Only one span of the listing below is wanted: the lines from the one with "Image resolution: width=605" through the one with "1324x633 pixels.", reproduced exactly, both ends kept.
━━ PROVIDED RECORDS
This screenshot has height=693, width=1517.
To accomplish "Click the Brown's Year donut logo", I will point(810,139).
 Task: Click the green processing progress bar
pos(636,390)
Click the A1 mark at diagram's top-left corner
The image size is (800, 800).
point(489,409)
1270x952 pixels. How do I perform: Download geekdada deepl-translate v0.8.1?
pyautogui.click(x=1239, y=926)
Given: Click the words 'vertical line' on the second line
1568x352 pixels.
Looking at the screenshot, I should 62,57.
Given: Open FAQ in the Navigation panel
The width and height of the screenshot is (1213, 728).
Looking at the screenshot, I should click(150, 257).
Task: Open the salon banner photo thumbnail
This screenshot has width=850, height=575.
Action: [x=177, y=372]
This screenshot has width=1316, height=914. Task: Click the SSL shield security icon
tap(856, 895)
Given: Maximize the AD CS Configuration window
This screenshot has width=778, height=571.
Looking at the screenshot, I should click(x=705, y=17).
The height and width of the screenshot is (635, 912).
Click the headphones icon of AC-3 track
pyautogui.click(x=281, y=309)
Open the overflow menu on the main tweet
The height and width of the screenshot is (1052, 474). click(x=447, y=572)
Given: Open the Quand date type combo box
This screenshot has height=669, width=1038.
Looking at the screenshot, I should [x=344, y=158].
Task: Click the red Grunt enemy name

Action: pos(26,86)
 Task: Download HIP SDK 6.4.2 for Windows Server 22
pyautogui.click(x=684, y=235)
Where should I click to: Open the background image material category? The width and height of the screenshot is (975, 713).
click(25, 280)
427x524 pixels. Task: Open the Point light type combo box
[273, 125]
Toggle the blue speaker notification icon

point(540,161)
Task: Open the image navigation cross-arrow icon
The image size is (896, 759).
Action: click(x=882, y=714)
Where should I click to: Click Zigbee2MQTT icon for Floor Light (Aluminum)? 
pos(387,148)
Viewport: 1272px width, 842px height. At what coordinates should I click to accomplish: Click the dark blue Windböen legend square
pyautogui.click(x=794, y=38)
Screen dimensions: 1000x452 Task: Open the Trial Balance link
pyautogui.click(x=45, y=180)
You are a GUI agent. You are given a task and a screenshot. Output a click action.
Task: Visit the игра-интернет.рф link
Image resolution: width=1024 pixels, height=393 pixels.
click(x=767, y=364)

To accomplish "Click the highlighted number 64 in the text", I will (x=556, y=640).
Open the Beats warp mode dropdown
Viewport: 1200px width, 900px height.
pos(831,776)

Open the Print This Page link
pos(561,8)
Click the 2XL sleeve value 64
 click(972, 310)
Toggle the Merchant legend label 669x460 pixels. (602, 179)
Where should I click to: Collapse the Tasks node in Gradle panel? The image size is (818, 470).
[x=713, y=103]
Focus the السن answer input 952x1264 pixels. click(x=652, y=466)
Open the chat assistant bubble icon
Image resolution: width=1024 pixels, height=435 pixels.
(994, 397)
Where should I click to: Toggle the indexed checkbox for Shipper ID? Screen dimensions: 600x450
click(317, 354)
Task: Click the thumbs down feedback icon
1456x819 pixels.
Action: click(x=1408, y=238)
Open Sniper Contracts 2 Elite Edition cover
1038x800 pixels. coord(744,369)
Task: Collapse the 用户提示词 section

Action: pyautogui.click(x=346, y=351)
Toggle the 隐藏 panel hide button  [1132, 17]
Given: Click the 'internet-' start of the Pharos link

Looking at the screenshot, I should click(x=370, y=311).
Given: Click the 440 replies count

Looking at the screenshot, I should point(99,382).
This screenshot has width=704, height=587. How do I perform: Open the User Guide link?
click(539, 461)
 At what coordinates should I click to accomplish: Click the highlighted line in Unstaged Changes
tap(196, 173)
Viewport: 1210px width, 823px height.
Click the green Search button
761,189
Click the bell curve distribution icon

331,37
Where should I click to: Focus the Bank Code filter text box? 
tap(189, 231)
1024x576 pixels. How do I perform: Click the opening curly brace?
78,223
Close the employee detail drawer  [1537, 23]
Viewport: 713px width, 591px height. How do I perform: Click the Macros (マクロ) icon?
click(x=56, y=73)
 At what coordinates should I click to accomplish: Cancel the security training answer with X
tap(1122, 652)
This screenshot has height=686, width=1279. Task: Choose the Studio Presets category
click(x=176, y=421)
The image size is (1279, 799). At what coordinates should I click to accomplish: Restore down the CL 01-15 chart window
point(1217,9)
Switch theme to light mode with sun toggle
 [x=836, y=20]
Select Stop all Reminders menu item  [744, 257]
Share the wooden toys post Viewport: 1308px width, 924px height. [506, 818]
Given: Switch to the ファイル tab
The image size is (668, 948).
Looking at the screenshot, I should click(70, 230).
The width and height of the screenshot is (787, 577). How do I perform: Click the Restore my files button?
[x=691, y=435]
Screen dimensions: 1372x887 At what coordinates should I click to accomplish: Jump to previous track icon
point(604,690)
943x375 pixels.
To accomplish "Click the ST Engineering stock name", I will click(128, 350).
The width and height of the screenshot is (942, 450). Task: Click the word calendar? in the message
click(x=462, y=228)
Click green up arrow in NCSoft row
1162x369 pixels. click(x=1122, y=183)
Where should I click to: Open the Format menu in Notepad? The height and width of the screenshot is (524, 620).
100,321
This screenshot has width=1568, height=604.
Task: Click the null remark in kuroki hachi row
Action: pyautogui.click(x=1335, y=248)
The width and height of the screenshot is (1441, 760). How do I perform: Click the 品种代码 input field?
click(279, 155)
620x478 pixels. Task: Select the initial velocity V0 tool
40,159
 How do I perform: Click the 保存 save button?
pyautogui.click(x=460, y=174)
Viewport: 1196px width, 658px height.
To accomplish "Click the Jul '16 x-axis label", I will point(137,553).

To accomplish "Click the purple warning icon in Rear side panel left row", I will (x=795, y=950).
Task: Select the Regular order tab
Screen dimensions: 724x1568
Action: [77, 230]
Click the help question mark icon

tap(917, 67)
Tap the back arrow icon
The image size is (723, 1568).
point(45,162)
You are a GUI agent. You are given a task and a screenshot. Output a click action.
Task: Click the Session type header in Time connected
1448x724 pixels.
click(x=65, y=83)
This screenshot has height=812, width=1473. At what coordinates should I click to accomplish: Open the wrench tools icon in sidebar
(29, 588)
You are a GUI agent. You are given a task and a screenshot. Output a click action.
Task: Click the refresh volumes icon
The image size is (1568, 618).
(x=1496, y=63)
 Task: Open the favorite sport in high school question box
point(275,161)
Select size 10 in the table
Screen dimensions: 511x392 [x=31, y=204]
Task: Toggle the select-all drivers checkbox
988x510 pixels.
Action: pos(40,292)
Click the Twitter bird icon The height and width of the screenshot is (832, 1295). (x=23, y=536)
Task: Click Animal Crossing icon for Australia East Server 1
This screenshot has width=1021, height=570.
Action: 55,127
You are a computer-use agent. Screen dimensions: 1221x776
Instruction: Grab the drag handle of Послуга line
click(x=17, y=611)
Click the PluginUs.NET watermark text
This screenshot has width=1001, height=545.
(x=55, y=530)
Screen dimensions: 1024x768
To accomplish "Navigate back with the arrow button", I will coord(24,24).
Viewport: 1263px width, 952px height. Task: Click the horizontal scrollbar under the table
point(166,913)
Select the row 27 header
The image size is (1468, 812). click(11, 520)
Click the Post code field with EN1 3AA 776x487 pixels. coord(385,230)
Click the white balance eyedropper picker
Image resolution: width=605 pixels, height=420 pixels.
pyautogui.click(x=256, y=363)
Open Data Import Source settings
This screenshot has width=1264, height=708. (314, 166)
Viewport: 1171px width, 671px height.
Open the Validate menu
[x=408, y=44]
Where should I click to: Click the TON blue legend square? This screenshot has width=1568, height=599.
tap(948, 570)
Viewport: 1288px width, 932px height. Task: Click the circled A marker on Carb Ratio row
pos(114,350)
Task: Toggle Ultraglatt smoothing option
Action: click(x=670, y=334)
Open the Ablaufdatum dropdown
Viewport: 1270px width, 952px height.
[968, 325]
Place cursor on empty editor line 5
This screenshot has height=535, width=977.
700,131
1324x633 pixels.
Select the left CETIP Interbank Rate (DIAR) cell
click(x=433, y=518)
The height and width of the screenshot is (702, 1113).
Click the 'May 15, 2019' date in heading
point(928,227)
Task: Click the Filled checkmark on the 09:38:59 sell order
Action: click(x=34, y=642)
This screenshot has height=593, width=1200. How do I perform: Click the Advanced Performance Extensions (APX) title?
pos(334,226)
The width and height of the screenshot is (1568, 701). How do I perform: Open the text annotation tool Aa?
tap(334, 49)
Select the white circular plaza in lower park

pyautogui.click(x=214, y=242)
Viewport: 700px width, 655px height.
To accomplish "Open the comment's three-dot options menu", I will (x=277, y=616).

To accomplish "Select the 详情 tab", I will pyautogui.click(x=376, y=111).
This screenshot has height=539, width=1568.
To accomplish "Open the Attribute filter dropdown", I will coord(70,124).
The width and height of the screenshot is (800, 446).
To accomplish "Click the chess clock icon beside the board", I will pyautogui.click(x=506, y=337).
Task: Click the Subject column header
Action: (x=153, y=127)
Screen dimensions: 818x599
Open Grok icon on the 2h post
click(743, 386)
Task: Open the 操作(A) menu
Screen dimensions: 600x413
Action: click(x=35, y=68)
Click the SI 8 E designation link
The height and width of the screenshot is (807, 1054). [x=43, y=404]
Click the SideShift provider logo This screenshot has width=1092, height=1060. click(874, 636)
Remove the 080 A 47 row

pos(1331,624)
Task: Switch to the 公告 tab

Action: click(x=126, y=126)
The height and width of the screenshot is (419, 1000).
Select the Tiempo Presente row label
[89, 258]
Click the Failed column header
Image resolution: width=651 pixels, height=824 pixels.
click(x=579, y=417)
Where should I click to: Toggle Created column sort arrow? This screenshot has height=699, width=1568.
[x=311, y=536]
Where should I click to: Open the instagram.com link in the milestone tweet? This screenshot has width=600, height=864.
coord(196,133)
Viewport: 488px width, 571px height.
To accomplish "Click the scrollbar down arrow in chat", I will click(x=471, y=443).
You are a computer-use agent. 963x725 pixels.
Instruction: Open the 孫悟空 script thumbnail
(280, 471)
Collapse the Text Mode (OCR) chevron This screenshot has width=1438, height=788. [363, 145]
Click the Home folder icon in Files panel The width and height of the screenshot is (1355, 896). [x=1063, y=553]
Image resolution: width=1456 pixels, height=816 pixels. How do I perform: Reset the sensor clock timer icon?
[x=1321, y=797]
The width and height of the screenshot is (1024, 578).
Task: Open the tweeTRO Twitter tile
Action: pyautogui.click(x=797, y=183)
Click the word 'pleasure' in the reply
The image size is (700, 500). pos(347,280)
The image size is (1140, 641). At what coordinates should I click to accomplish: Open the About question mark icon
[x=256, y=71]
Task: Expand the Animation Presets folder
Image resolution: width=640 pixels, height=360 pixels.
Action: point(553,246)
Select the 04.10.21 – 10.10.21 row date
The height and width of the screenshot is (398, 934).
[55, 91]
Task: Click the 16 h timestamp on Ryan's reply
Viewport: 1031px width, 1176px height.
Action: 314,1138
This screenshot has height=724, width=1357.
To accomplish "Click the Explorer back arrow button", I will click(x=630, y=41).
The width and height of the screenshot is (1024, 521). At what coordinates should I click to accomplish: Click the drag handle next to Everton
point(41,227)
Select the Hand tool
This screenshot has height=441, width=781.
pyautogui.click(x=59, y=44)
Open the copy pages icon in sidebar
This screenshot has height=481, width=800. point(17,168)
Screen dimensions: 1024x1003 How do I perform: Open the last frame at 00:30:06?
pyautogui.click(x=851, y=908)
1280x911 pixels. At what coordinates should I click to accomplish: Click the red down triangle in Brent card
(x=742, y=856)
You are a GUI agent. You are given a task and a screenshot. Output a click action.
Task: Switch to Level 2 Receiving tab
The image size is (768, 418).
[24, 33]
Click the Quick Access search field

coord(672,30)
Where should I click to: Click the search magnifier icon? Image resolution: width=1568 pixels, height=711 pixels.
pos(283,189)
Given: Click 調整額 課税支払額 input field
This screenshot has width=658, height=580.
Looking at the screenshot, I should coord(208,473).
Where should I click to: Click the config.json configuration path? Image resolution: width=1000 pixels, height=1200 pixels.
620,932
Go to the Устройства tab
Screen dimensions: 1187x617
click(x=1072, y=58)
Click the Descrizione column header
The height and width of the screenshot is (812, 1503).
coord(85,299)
━━━━
» WORKED SOLUTION
Image resolution: width=605 pixels, height=420 pixels.
pyautogui.click(x=256, y=363)
Open Data Import Source settings
This screenshot has width=1264, height=708. (314, 166)
Viewport: 1171px width, 671px height.
Open the Validate menu
[x=408, y=44]
Where should I click to: Click the TON blue legend square? This screenshot has width=1568, height=599.
tap(948, 570)
Viewport: 1288px width, 932px height. Task: Click the circled A marker on Carb Ratio row
pos(114,350)
Task: Toggle Ultraglatt smoothing option
Action: click(x=670, y=334)
Open the Ablaufdatum dropdown
Viewport: 1270px width, 952px height.
[968, 325]
Place cursor on empty editor line 5
This screenshot has height=535, width=977.
700,131
1324x633 pixels.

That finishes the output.